→ EXERCISE DIRECTIONS: Rewrite everything from the line containing "企业文化 (190, 908)" down to the line containing "客户案例 (303, 14)", both of those lines included, and offset each coordinate in the answers by adding 140.

Data listing
──────────────────────────────
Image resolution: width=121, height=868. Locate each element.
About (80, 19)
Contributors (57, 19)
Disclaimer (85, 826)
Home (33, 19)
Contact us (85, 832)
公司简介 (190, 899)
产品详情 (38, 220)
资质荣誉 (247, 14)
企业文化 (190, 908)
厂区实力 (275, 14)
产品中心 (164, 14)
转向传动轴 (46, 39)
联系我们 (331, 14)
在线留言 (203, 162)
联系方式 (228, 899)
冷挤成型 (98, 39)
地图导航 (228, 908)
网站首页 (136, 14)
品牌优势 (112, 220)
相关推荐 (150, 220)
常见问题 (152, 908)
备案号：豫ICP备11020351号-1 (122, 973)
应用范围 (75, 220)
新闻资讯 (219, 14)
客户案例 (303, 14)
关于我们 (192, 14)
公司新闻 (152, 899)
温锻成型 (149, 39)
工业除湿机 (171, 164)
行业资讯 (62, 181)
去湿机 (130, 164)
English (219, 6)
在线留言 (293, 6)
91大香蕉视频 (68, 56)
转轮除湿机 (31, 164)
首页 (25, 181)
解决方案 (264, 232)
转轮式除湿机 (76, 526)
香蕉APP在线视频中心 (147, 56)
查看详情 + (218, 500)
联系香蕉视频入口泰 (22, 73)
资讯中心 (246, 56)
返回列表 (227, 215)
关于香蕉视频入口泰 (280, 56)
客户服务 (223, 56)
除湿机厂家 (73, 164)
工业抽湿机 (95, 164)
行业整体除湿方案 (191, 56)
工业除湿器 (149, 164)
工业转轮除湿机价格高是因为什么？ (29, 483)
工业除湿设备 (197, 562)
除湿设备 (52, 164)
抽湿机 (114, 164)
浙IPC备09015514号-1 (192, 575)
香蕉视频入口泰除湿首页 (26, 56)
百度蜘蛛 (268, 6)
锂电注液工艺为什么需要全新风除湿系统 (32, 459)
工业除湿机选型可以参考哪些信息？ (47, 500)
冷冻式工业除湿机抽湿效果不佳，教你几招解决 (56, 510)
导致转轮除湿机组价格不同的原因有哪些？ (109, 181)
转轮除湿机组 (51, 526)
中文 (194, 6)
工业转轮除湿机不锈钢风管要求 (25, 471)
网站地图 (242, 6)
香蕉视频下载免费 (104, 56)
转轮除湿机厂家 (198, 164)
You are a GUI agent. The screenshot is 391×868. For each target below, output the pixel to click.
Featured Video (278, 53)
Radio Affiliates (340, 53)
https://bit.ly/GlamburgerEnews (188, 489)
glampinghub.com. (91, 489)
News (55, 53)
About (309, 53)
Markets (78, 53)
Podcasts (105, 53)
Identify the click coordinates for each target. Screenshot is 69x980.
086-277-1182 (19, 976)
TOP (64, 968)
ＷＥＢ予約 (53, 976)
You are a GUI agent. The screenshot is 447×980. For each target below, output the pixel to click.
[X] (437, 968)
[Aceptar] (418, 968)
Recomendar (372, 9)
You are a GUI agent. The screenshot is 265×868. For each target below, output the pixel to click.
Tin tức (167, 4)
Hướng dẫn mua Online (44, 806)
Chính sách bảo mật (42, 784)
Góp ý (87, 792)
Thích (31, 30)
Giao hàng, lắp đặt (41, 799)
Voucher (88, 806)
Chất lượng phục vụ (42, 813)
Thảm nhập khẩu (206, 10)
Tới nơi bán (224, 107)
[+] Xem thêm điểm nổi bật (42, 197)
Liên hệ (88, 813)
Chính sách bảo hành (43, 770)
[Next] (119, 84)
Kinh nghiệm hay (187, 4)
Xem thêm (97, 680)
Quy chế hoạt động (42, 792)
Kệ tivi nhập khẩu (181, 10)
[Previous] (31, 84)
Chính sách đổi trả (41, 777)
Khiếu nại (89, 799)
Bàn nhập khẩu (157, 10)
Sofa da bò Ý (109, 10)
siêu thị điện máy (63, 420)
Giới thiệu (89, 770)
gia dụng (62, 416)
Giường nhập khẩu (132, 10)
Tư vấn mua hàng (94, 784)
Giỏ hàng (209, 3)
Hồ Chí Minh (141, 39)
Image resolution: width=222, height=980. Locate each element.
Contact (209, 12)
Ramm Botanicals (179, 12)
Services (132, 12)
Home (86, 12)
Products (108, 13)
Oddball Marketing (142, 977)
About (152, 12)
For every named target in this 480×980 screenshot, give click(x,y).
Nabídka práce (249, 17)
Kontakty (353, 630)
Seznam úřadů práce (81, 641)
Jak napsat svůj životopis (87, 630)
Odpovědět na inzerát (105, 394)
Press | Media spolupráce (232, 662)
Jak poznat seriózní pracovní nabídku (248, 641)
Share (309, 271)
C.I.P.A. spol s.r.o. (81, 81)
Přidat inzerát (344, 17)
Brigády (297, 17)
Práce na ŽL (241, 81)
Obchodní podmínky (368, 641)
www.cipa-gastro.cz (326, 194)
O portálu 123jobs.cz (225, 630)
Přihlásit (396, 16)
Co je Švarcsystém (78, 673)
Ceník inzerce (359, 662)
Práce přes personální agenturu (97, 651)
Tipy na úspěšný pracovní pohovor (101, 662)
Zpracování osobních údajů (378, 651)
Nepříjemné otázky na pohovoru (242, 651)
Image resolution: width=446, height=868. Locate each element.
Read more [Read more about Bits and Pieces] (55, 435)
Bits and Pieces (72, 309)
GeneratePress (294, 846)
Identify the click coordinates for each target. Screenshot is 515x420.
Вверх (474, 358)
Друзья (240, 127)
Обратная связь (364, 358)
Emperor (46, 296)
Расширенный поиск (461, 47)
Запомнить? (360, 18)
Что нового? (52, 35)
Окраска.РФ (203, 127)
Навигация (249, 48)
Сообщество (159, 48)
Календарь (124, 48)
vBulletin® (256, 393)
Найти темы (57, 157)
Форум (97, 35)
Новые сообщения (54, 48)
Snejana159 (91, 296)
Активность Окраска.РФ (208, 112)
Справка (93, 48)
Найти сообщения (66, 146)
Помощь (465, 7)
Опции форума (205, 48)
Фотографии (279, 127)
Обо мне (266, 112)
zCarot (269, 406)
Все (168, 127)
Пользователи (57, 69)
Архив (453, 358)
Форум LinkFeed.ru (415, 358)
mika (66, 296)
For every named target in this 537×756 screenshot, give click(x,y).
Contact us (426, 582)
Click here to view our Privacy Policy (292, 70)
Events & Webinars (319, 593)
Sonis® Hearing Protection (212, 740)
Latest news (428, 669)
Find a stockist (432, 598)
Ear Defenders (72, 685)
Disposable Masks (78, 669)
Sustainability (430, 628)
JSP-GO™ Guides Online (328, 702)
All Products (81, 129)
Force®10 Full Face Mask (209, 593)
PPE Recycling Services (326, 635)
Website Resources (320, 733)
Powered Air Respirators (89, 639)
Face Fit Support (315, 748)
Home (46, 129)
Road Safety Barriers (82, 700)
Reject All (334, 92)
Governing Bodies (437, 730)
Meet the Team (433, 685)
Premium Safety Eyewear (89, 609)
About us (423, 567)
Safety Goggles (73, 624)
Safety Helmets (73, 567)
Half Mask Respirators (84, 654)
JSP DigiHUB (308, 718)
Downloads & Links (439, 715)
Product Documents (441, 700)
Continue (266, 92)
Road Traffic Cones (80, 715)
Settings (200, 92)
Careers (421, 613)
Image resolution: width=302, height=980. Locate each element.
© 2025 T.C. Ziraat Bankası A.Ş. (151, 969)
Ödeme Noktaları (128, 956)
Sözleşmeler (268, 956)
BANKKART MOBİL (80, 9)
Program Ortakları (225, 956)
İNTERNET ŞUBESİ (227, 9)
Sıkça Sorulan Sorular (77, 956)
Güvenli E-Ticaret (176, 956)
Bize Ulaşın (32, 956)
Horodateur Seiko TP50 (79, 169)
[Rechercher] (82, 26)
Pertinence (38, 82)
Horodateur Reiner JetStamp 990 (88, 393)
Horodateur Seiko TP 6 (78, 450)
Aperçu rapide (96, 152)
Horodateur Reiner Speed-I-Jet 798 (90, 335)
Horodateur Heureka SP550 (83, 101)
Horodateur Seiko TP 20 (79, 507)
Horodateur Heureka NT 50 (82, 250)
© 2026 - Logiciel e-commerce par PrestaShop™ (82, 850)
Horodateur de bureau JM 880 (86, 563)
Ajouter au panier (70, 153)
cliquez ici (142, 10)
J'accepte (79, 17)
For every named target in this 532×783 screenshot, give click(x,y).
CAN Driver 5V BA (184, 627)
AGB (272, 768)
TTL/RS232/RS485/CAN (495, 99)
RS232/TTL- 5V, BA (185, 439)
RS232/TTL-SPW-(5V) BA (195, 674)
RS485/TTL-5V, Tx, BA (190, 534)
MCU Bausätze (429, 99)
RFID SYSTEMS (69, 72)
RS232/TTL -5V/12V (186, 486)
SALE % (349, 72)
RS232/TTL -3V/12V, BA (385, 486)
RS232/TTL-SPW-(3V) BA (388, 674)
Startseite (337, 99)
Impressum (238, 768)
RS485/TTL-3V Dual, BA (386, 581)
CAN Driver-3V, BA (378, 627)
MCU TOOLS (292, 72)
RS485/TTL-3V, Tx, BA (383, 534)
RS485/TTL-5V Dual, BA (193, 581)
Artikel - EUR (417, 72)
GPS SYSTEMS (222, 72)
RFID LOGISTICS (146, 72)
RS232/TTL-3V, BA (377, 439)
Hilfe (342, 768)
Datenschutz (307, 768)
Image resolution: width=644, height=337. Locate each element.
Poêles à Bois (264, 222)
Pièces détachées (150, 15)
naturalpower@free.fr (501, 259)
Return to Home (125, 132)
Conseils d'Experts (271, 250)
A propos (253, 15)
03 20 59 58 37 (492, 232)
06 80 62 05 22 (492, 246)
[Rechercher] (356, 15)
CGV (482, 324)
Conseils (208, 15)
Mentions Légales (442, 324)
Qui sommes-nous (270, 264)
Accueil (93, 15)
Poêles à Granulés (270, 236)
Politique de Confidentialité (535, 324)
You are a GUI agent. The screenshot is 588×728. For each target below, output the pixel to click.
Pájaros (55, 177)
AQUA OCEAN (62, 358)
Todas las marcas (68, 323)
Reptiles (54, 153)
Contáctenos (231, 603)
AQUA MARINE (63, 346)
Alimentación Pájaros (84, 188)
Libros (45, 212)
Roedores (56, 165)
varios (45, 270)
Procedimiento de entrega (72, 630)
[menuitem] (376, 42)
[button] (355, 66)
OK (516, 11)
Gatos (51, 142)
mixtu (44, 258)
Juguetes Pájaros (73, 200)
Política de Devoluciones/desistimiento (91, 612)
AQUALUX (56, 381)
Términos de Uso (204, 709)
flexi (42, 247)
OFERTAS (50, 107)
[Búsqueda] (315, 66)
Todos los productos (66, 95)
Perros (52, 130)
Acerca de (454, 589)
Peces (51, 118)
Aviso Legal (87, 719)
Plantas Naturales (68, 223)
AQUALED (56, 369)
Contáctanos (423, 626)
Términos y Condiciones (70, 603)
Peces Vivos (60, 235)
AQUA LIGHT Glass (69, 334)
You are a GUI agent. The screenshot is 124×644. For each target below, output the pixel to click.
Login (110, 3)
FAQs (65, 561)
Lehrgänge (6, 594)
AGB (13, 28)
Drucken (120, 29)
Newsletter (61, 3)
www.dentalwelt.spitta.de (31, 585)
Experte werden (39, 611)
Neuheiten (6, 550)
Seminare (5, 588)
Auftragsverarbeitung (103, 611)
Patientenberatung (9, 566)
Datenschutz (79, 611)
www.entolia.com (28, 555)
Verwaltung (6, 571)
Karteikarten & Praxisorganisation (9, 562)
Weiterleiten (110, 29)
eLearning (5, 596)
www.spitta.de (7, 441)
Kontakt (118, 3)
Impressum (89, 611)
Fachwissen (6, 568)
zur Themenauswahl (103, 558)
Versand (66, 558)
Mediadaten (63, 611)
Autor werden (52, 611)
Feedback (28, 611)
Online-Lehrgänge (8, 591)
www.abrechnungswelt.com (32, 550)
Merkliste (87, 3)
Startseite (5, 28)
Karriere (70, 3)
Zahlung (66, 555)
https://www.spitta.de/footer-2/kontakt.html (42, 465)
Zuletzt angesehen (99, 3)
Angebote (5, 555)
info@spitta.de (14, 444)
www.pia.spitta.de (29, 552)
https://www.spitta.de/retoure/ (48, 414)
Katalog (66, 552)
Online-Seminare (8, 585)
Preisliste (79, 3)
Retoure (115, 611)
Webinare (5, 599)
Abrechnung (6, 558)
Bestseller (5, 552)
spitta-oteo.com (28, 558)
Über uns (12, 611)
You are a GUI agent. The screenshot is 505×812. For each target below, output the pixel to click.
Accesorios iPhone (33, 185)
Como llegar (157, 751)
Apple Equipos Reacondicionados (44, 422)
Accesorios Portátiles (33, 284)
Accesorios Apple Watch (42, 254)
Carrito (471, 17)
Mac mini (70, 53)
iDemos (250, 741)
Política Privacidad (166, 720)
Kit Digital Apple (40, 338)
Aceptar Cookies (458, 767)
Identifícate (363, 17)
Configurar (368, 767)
──────────────────────────────
→ TASK SOLUTION:
企业文化 (330, 1048)
厂区实力 (415, 154)
产品中心 (304, 154)
转向传动轴 (186, 179)
联系我们 (471, 154)
在线留言 (343, 302)
联系方式 (368, 1039)
冷挤成型 (238, 179)
地图导航 (368, 1048)
网站首页 (276, 154)
品牌优势 (252, 360)
相关推荐 (290, 360)
常见问题 (292, 1048)
备案号：豫ICP备11020351号-1 (262, 1113)
应用范围 (215, 360)
新闻资讯 (359, 154)
客户案例 (443, 154)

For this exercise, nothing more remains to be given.